INSTRUCTIONS FOR THE TASK:
Output every line of the entries from the line containing "Where should I click to: Click" through the last, exactly, with no other content.

[Recorded data]
------------------------

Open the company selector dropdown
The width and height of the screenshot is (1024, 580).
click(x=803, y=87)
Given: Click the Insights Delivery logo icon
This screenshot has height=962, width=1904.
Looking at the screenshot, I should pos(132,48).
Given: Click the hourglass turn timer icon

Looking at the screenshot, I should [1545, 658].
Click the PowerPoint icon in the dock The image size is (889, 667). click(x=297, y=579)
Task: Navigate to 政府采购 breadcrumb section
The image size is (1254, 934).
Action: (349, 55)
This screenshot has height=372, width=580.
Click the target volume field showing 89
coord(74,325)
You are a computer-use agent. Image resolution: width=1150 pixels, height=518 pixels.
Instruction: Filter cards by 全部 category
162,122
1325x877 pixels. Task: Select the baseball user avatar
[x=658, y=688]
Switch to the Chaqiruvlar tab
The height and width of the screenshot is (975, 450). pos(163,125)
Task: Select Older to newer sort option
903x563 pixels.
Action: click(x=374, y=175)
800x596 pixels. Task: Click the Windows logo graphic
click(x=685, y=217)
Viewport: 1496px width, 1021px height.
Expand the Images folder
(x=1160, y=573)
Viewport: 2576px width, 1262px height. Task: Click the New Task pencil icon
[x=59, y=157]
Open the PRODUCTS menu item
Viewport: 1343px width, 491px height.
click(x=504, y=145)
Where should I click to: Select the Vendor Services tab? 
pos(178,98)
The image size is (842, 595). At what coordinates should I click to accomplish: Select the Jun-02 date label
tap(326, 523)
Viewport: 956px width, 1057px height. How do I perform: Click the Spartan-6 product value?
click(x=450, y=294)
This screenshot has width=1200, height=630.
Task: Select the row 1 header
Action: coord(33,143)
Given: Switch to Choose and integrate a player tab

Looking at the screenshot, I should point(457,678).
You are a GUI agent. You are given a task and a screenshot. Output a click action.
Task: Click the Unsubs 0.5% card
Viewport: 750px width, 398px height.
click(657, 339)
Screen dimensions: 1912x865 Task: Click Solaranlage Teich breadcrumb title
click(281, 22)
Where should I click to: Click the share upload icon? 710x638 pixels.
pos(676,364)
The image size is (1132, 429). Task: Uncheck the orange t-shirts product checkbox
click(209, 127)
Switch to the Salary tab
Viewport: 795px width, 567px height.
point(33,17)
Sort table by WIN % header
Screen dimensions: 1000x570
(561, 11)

------------------------

WRITTEN ANSWER:
Where should I click to: Click the share upload icon? 710x638 pixels.
pos(676,364)
The image size is (1132, 429). Task: Uncheck the orange t-shirts product checkbox
click(209, 127)
Switch to the Salary tab
Viewport: 795px width, 567px height.
point(33,17)
Sort table by WIN % header
Screen dimensions: 1000x570
(561, 11)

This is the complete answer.